Sementara itu, Ketua Kelompok Mangrove Lestari Desa Kobe Fredik Mamesa, mengaku bangga dengan kolaborasi antara pemerintah provinsi dan kabupaten dalam pelestarian mangrove. Menurutnya, selama ini masyarakat masih mengandalkan batang dan ranting mangrove sebagai kayu bakar, yang menyebabkan kerusakan lingkungan pesisir.
“Kita semua di sini butuh kayu bakar, makanya kita mengambil pohon mangrove. Daerah ini memang terlihat bersih, tetapi masyarakat belum memikirkan masa depan. Kita hanya tahu kebutuhan harian, padahal ternyata ini menyangkut masa depan kita semua,” ucap Fredik.
Sebagai bentuk komitmen, Fredik dan empat anggotanya terus mengembangkan budidaya pohon mangrove dan konsisten melakukan penanaman di sepanjang pesisir Desa Kobe. Ia berharap kawasan ini bisa menjadi ruang hijau sekaligus objek wisata edukasi lingkungan bagi masyarakat.
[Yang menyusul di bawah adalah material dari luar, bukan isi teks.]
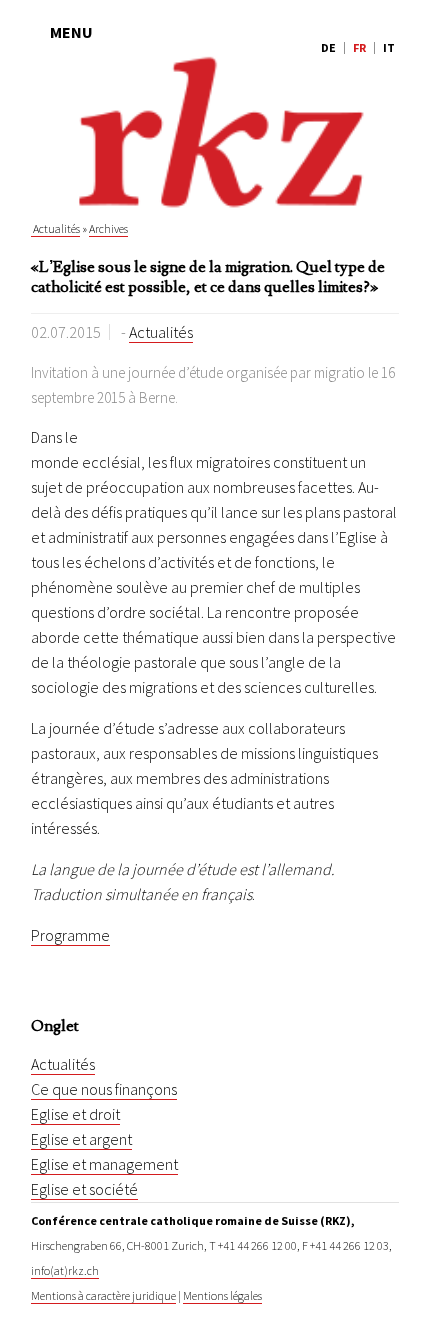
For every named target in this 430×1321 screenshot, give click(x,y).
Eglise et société (84, 1189)
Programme (70, 935)
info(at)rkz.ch (65, 1270)
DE (328, 47)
“Saya dan anak buah awalnya enam orang, sekarang tinggal empat, tetapi kami tetap jalankan ini. Kami terus menambah pembibitan agar penanaman terus berlanjut. Kami minta kepada pemerintah pusat atau daerah agar menjadikan ini destinasi wisata sebagai ekowisata dan tempat edukasi,” jelasnya.
Diketahui, program penanaman mangrove ini ditargetkan mencakup area seluas 200 hektare selama lima tahun. Rinciannya, pada 2024 ditanam 30.000 batang, pada 2025 sebanyak 220.000 batang, pada2026 dan 2027 masing-masing 250.000 batang, serta 250.000 batang pada 2028.
Aksi ini merupakan hasil kolaborasi antara Pemerintah Provinsi Maluku Utara, Pemerintah Kabupaten Halmahera Tengah, sektor swasta seperti PT IWIP, dan partisipasi aktif masyarakat sekitar.